Remedies for Bad Breath

The first step in preventing bad breath should be to brush and floss regularly. Consult your family dentist for recommendations on fluoride toothpastes and the best brushing and flossing routine to suit your needs. To avoid excess sugar, eat a well-balanced diet and drink a lot of water. Chewing fibrous fruits and vegetables such as carrots and apples helps to stimulate saliva glands, and can help to sweep away bacteria. Drinking plain water between meals helps to rinse the mouth without depositing sugar. If you experience chronic dry mouth, or dry mouth that is caused by medications, consult your family dentist who may recommend a saliva substitute or stimulant.

Since the mouth tends to be dry after you sleep, drink water first thing in the morning and don’t wait too long to brush your teeth. When choosing a mouth rinse, make sure it is alcohol free. Alcohol helps kill bacteria but it also dries the mouth and contributes to the root cause of bad breath. Since bacteria collect not only on the teeth but also on the back of the tongue, you may consider adding a tongue scraper to your dental kit to ensure you start the day with the freshest breath possible.

Less Common Causes of Bad Breath

Bad breath can most often be managed through consultation with your dentist and by maintaining a good oral health routine.
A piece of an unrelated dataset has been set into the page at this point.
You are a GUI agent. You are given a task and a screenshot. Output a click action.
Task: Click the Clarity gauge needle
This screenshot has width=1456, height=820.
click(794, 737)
Occasionally, bad breath can be a symptom of a medical condition outside of the mouth. The less common causes of bad breath include digestive issues, infection in the nose, sinus, throat, or lungs, bronchitis, diabetes, or problems with the liver or kidneys. For simple digestive issues, probiotics such as those found naturally in yogurt can help break down foods in the stomach to assist with digestion. If you have already consulted your family dentist and no issues are found within the mouth, be sure to consult your doctor to eliminate other potential causes of bad breath.